当方の研究は,光の干渉縞を用いた露光(リソグラフィ)を行い,回折格子を生成する際の干渉縞間隔(ピッチ)の精度向上とアライメント・スループットの迅速化を目的としたものです.
従来の光干渉リソグラフィでは,フォトレジストに感光性をもつ波長(λB)を有する露光用レーザを用いて干渉縞を作成し,フォトレジスト基板上に露光します.一方,本研究では,フォトレジストに感光性を持たない波長(λR)を有する観察用レーザを露光装置上に新たに導入しました.露光用のレーザと観察用のレーザを,ダイクロイックミラーにて同一光軸上に重ね合わせて干渉縞を作成することで,2つの異なるピッチを有する干渉縞を同時に得ることができます.2つの干渉縞ピッチの間には,2つのレーザ波長から決定される比例定数(λB/λR)を用いることで図(A)に示される関係式が成り立ちます.この関係性を用いることで,レジストを透過する観察用レーザによる干渉縞のピッチ(dR)を「その場」観測することにより,従来はレジストに吸収されて観察が困難であった露光用レーザによる干渉縞ピッチ(dB)をリアルタイムで推測できます.

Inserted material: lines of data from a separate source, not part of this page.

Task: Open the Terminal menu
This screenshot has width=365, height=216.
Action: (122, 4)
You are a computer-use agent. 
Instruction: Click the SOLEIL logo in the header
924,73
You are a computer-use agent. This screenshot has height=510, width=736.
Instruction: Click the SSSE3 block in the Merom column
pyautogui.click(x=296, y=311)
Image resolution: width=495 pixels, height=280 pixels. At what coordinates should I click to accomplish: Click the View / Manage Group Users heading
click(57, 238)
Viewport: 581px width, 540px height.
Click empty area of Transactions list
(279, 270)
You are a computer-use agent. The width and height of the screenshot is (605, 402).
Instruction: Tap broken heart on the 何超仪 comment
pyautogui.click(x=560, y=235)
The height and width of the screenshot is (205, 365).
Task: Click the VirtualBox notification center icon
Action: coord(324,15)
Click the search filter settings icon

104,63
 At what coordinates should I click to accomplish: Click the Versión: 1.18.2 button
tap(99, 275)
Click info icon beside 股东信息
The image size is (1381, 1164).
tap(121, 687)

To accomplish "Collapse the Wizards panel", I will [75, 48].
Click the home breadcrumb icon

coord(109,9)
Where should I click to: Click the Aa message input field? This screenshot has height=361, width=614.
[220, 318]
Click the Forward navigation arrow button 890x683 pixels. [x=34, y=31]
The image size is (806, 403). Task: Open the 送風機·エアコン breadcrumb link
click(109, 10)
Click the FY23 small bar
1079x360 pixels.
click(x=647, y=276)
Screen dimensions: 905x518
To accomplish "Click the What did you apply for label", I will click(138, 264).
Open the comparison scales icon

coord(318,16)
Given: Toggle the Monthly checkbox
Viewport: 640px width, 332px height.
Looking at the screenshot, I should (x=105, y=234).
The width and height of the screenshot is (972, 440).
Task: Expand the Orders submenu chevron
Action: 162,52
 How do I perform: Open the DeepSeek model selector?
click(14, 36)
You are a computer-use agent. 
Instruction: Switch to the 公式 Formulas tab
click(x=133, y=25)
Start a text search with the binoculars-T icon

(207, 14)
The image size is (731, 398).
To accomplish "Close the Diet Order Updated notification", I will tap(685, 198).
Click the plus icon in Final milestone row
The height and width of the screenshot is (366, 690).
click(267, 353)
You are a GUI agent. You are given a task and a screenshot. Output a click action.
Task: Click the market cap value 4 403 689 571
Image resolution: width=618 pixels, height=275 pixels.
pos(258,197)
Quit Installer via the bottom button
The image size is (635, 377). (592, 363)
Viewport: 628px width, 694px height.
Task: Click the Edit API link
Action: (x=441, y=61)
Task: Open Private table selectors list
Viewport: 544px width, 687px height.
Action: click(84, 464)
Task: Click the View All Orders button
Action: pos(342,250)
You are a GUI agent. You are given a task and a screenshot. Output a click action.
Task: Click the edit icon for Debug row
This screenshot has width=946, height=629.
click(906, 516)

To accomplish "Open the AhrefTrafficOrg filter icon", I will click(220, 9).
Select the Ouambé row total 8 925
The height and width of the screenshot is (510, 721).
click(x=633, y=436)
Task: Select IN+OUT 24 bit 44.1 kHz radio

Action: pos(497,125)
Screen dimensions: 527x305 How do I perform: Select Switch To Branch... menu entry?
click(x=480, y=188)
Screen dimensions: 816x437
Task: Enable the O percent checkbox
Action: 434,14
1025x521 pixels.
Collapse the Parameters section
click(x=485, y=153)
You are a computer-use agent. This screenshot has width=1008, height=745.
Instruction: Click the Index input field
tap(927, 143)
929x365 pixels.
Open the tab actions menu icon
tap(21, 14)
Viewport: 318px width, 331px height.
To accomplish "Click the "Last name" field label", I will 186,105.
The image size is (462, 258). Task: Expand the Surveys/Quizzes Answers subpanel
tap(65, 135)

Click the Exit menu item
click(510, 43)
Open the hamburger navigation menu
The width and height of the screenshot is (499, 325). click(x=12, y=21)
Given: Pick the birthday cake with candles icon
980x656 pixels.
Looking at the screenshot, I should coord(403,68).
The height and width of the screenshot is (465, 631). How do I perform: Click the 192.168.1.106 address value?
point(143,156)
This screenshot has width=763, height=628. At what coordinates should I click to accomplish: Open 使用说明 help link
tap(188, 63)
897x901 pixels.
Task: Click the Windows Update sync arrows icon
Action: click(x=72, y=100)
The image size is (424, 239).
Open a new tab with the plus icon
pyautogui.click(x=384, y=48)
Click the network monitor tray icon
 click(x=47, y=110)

受賞対象となった発表では,この提案手法を図(B)に示す光学系プロトタイプを構築し実験的検証を行うことで,干渉縞ピッチの精度向上とアライメント・スループットの迅速化の実現可能性を確認した結果について報告しました.
最後になりますが,自分にとって初めての学会発表ということで緊張する場面もありましたが,発表練習や研究の成果をベストプレゼンテーション賞という形で評価して頂いたことを,大変うれしく思います.本受賞を励みとし,引き続き修士,博士課程での研究活動に真摯に取り組んでいくとともに,少しでも世の中の技術発展に貢献できる研究者になれるよう日々努力を重ねて精進していきたいと考えています.また,今後も日本機械学会IIP部門の学術講演会等に参加して参りますので,引き続きご指導ご鞭撻のほど,よろしくお願い申し上げます.